Member Spotlight: Esther Burson


Why did you decide to choose developmental science as a course of study or career? 

My interest in settings and contexts drew me to developmental science. Developmental Science is a big tent that provides the opportunity to conduct applied work to support youth and their communities while remaining grounded in rigorous research. It's the best of both the basic and applied science worlds!

Is there a mentor or mentors who have been instrumental to your studies and career path so far, and, if so, who and how? 

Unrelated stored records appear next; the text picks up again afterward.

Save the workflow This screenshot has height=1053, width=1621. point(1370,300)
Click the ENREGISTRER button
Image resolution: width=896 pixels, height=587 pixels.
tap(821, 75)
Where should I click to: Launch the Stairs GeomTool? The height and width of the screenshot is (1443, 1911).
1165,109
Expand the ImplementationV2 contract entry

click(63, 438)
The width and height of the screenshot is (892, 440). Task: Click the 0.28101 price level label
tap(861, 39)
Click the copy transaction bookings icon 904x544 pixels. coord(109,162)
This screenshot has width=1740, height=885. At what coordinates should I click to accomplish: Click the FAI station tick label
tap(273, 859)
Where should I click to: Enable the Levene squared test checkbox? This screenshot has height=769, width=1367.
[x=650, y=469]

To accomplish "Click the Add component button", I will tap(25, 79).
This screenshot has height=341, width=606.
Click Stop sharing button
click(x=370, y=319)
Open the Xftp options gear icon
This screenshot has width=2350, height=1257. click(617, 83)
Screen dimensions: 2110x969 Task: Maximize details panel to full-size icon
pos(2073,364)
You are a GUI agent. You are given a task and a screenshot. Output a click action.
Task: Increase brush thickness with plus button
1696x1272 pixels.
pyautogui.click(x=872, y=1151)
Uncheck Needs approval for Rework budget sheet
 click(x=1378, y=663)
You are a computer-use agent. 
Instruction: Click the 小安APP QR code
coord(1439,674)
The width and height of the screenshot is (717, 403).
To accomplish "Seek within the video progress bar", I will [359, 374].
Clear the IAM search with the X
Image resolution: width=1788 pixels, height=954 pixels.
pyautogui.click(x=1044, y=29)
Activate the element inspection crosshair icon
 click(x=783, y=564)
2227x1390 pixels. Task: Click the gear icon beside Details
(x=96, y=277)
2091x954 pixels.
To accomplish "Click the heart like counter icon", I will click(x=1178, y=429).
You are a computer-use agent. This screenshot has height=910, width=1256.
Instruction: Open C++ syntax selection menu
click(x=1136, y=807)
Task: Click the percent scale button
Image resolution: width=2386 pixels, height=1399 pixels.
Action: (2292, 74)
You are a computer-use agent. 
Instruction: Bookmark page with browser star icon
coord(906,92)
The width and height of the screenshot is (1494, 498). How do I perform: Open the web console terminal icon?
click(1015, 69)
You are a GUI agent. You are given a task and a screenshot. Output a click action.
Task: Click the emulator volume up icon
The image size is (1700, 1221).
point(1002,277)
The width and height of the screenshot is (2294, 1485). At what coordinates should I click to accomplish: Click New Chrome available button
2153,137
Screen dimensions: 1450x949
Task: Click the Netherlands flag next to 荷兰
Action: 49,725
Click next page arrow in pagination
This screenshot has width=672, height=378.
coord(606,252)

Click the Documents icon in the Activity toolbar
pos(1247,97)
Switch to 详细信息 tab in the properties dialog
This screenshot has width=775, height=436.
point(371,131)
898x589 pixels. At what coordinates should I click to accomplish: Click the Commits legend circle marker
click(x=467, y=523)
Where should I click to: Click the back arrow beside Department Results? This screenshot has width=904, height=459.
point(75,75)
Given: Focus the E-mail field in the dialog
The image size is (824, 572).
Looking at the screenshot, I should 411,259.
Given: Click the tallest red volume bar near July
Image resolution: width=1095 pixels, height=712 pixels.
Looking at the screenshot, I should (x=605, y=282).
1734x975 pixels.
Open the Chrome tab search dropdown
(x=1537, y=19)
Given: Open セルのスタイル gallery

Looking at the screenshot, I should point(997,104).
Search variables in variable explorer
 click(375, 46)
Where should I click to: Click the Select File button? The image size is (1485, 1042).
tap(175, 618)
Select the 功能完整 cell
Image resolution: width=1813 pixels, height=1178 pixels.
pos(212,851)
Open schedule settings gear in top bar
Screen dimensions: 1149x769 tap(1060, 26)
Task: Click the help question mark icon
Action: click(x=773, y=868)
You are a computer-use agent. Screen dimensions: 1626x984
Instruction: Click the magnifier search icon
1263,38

I have had the privilege of working with truly wonderful mentors. My dissertation chair, Erin Godfrey, introduced me to the developmental field of critical consciousness, and was tirelessly supportive, constructive, and patient with my insistence on integrating this research with my other interests in intergroup relations and queer youth. Hiro Yoshikawa, Paul Poteat, Jerel Calzo, and Ryan Watson welcomed me into the world of sexual and gender minority (SGM) research, and have been immensely generous in supporting my expanding research interests in this area.

What advice would you give to a prospective graduate student thinking about beginning their Ph.D. studies in the developmental science field?

Don't be afraid of anything! You are good enough, your research matters, and rejection is a necessary part of success in any academic field. Keep asking questions you care about, and seek out mentors who will support you to do so. 

What is your best SRCD memory? 

The SRCD Construction of the 'Other' Special Topic Meeting in Puerto Rico in 2022 was amazing. There were so many relevant and important research presentations on prejudice and discrimination, followed by the chance to process, discuss, and socialize on the beach with members of the SOGIE Caucus.

Why did you join the SOGIE Caucus and how does it facilitate connection among members all year long? 

Positive peer pressure. During an SRA meeting, all my friends were leaving for drinks at the same time. I asked where they were going, and they invited me to the SOGIE Caucus meeting. I was nervous to attend because only a small portion of my research focuses on SGM youth, but everyone was so welcoming that I kept coming back. The SOGIE Caucus is a great way to meet potential collaborators, and is always supportive; the Caucus provided an important network to recruit and advertise when I co-chaired a preconference on SGM research at SRA last year. It's great to have that friendly "home base" to connect with at conferences.